● **REQUIRED ACTION**:
Copy each line from the records below in which the word "Task" is found.

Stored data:
☆ ☆ ☆ ☆ ☆ ☆ ☆

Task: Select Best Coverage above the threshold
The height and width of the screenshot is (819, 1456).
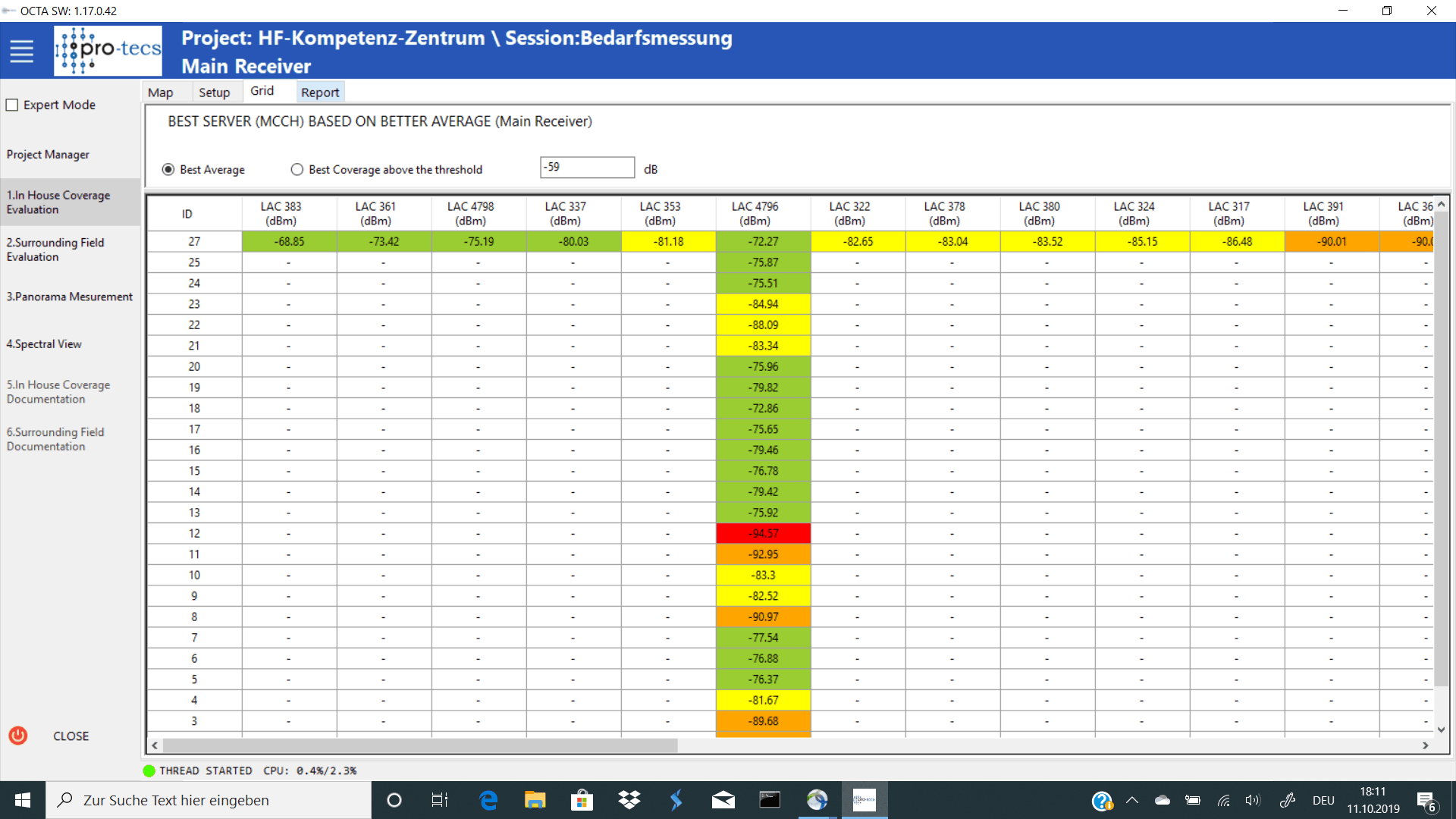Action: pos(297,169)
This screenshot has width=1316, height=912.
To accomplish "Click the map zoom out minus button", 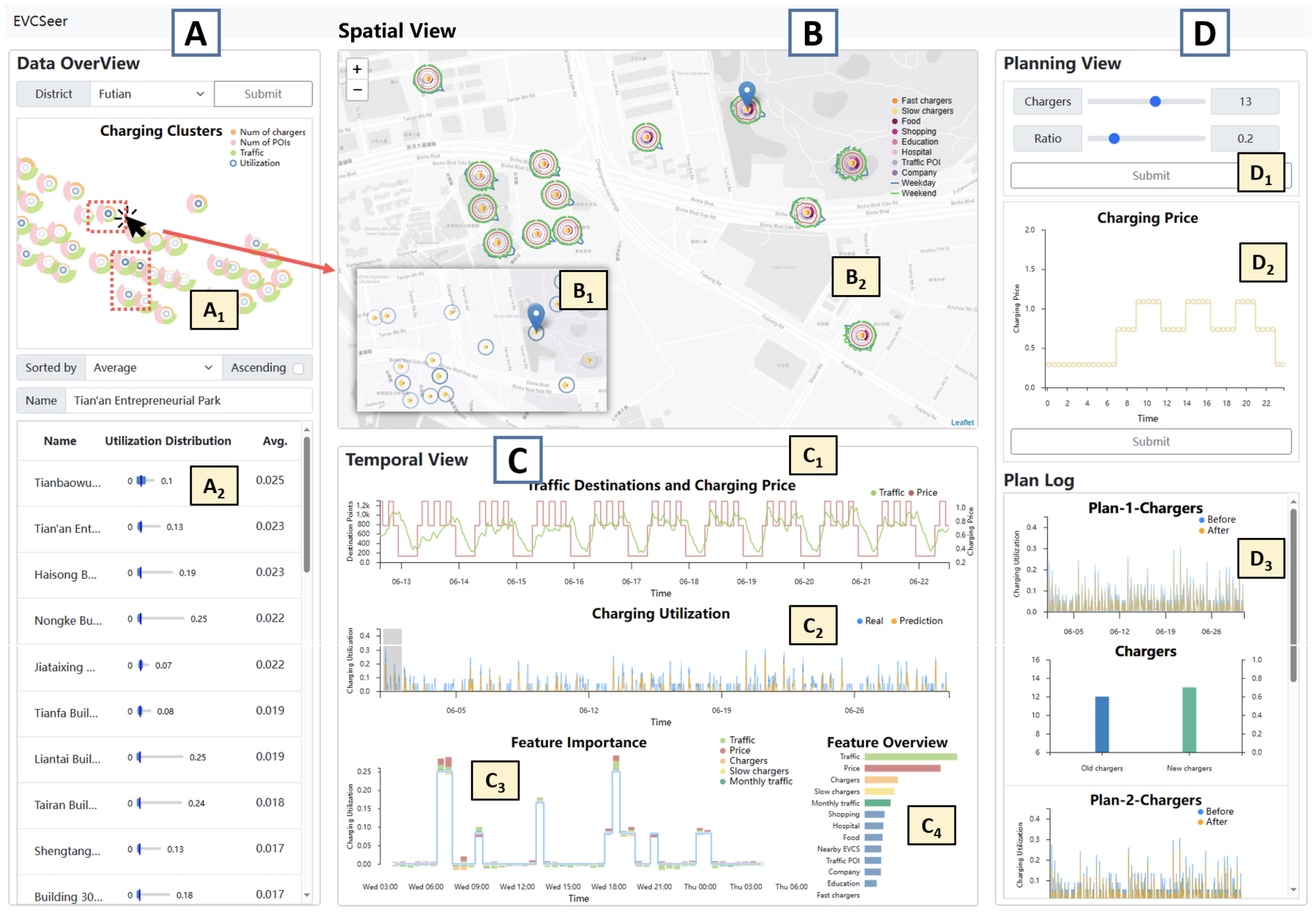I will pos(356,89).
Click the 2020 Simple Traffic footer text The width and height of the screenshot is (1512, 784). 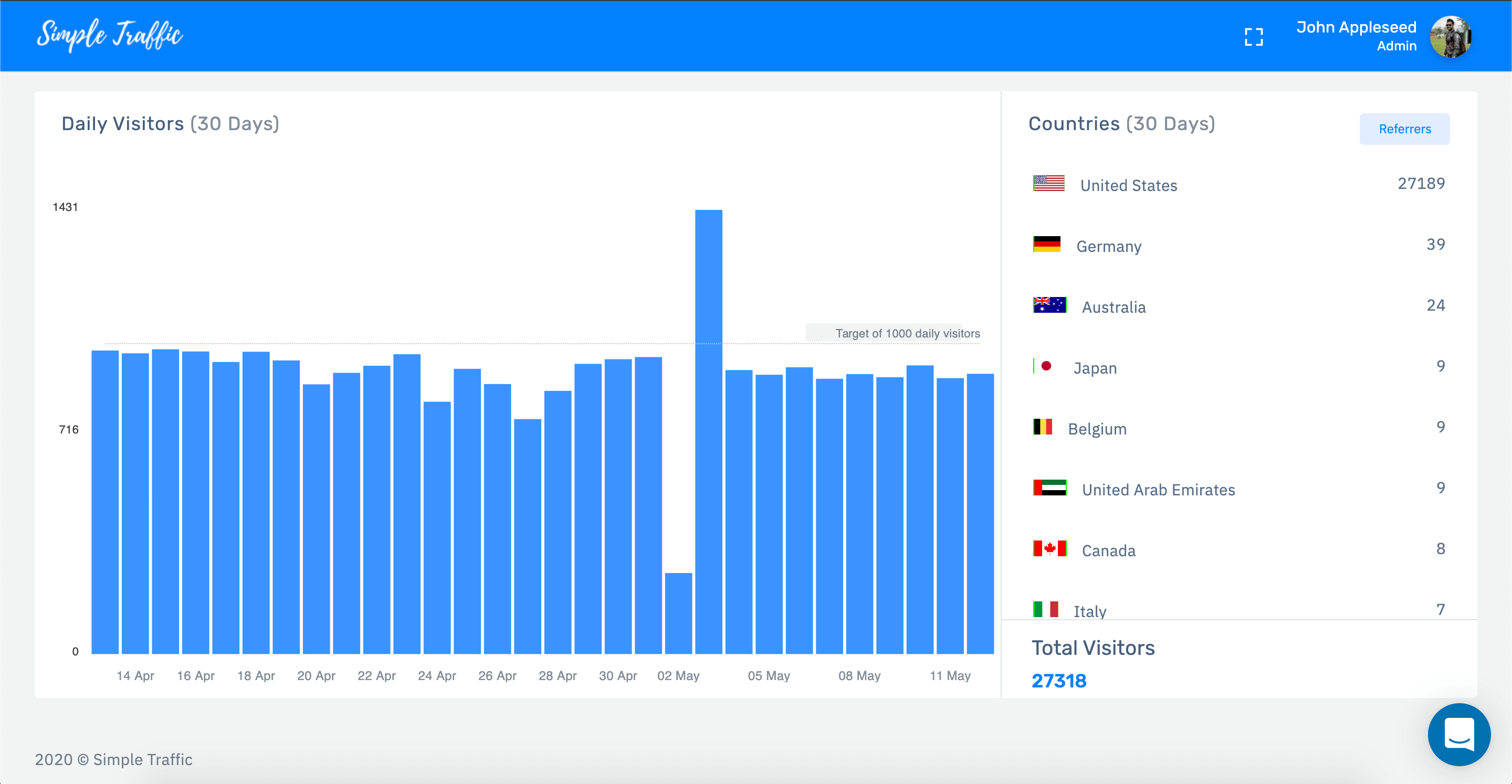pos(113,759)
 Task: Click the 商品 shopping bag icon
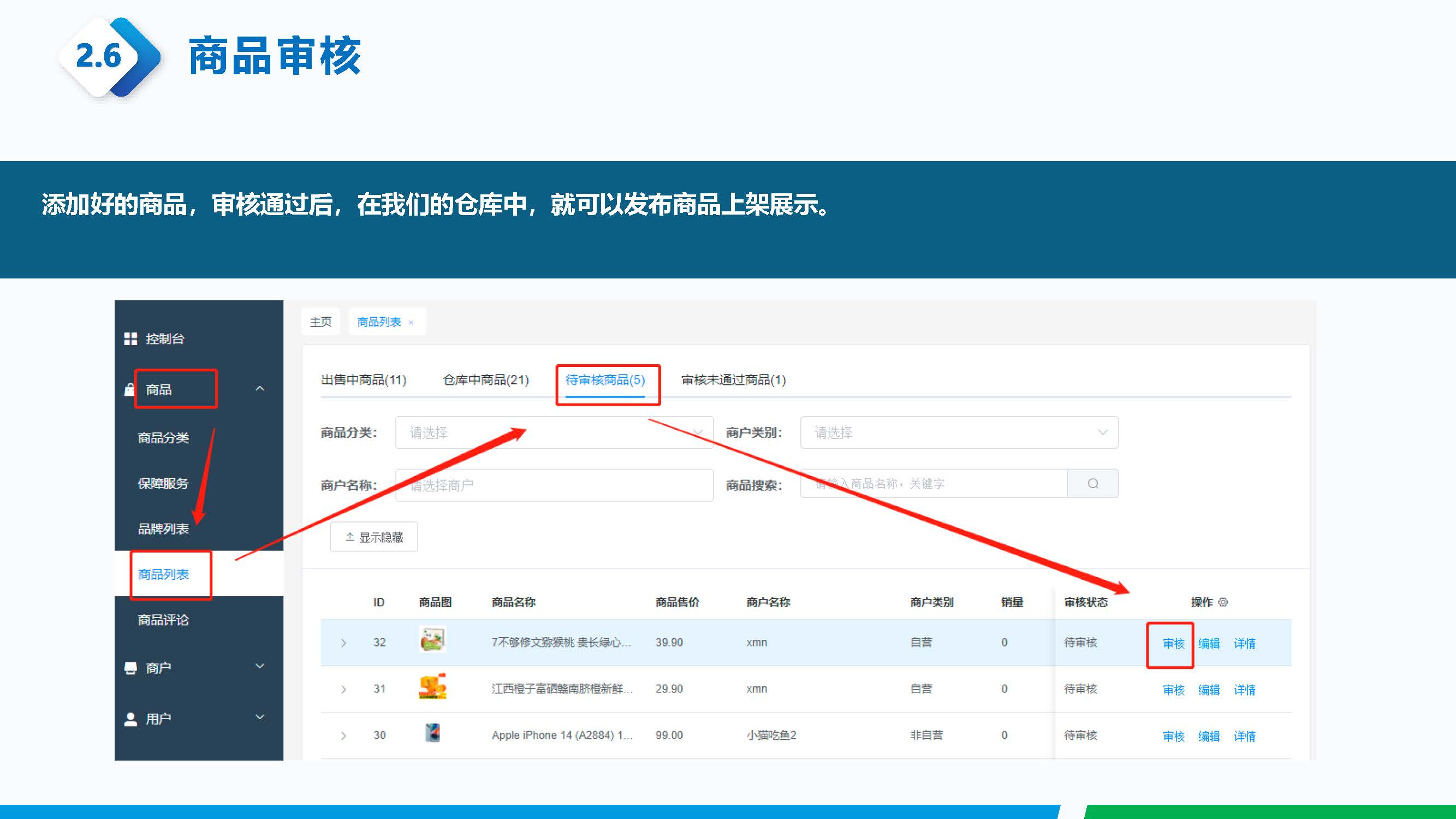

☆ ☆ ☆ ☆ ☆ ☆ ☆

● **WRITTEN ANSWER**:
Task: Select Best Coverage above the threshold
 Task: Click the 商品 shopping bag icon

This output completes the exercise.